Abstract P261: GPER is Required for Age-dependent Albuminuria and Glomerulosclerosis: Evidence for its Role in Podocyte Injury and Mesangial Nox1 Regulation

Abstract

We recently found that the G-protein coupled estrogen receptor (GPER) exerts constitutive effects on cell proliferation and fibrosis in heart failure and arterial hypertension via the NADPH oxidase isoform Nox1 (Sci Signal 2016; 9(452): ra105). Whether GPER affects glomerulosclerosis or podocyte function is unknown. Thus, the present study investigated the effects of GPER in a model of age-dependent spontaneous focal segmental glomerulosclerosis and studied effects of GPER inhibition in mesangial cells and podocytes. Albuminuria and kidney histology were studied in male wild-type (WT) and GPER-deficient ( Gper -/- ) mice at 4 and 24 months of age. Aged Gper -/- mice were largely protected from albuminuria (albumin/creatinine-ratio, 0.9±0.4 vs. 3.5±1.0, -74 %, p<0.05 vs. WT).

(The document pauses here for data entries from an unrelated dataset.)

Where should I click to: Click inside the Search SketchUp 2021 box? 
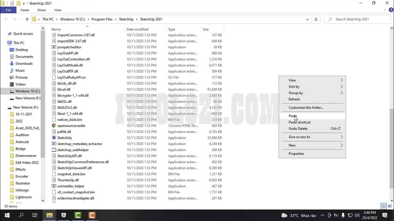pyautogui.click(x=358, y=19)
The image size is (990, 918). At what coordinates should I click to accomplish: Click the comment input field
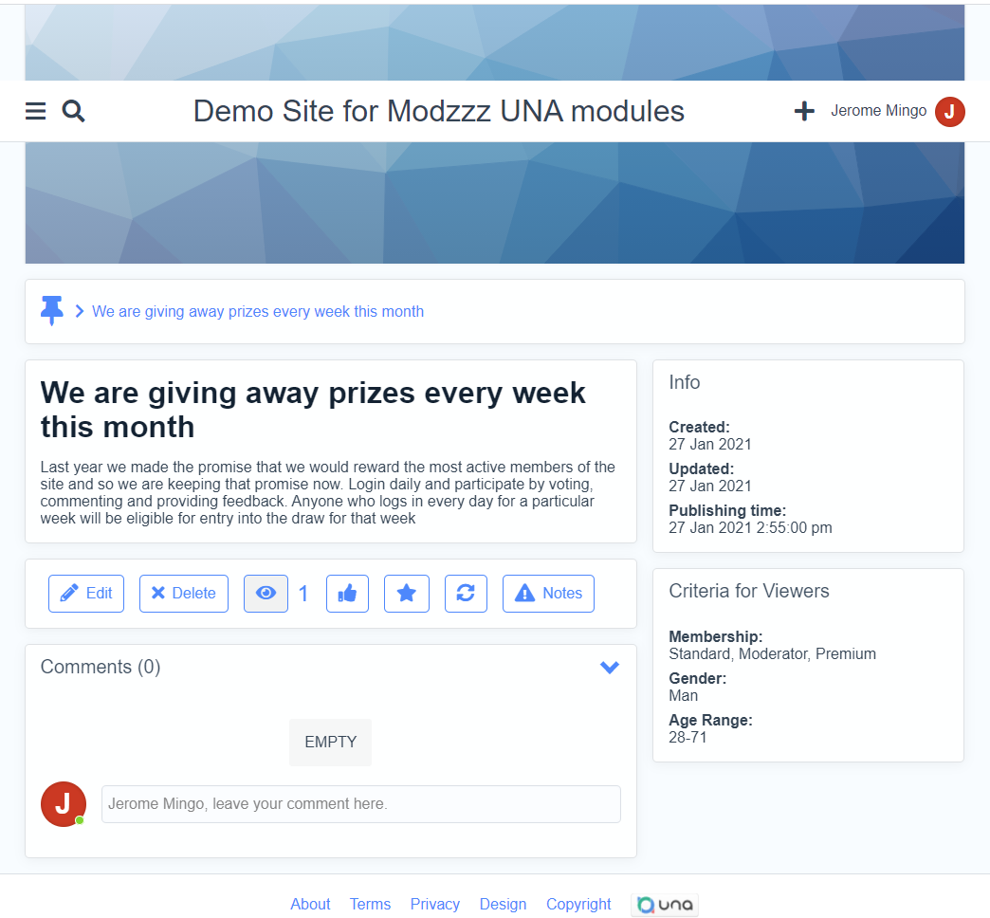pos(360,804)
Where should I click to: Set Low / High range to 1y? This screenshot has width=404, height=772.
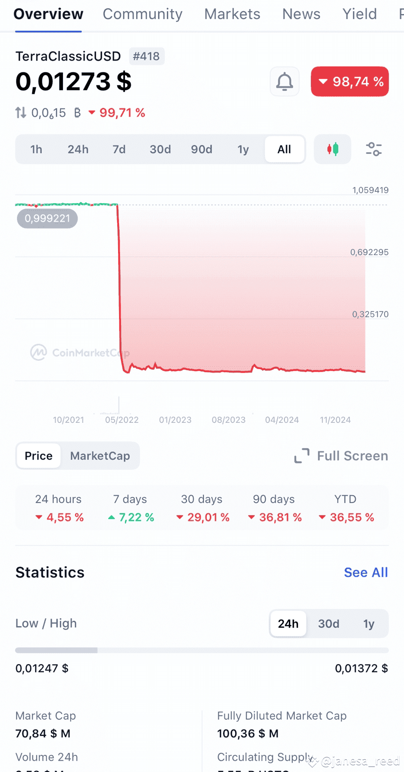[369, 624]
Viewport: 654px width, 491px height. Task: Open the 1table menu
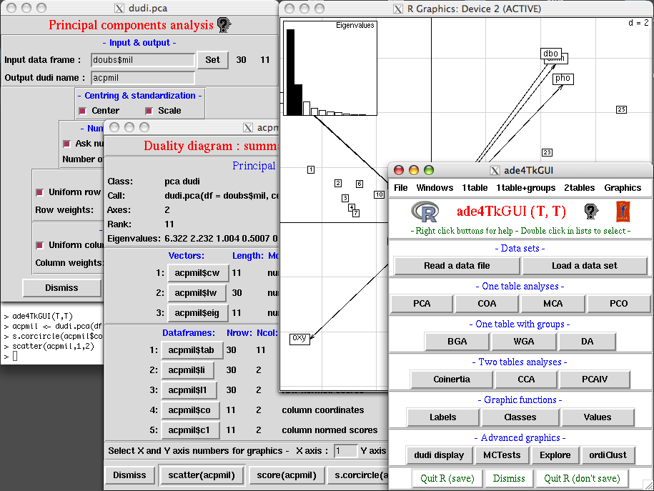point(475,188)
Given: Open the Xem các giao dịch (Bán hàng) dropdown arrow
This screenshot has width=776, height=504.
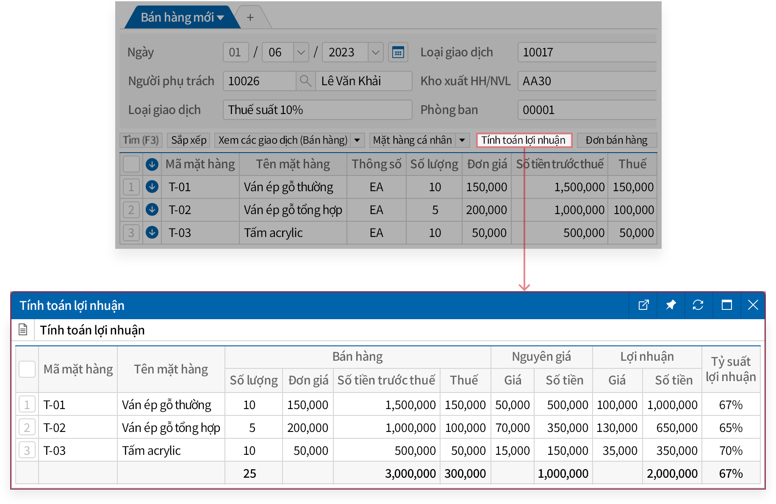Looking at the screenshot, I should (x=357, y=140).
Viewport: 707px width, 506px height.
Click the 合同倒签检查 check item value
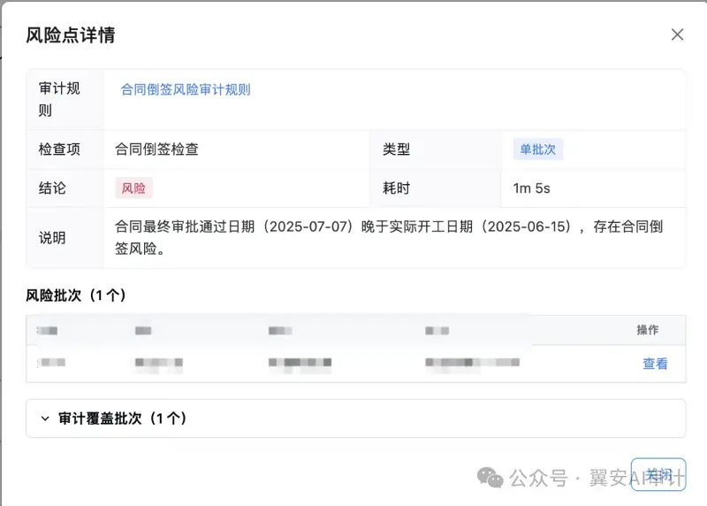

Gper deficiency had no effect at 4 months of age, but largely prevented age-dependent increases in kidney weight (306±11 vs. 554±94 mg), and glomerulosclerosis index (1.3±0.2 vs. 2.9±0.4, p<0.05 vs. WT). All changes were independent of blood pressure. In human podocytes exposed to TGFβ-1, treatment with the selective GPER blocker G36 markedly reduced mRNA expression of injury markers nephrin, collagen-4, and Wilms-tumor-1 (all p<0.01). Gper knock-down in rat mesangial cells reduced Nox1 protein expression by approx. 50% (p<0.05) while Nox2 and Nox4 expression remained unchanged. These results indicate that constitutive activity of Gper maintains Nox1 expression and contributes to podocyte injury in vitro and that Gper is essential for age-dependent podocyte injury, subsequent albuminuria, fibrosis and glomerulosclerosis in vivo. Nox1 downregulators such as G36 represent a new class of drugs that may offer therapeutic potential for patients with chronic renal diseases and other forms of chronic non-communicable diseases involving inflammation and fibrosis.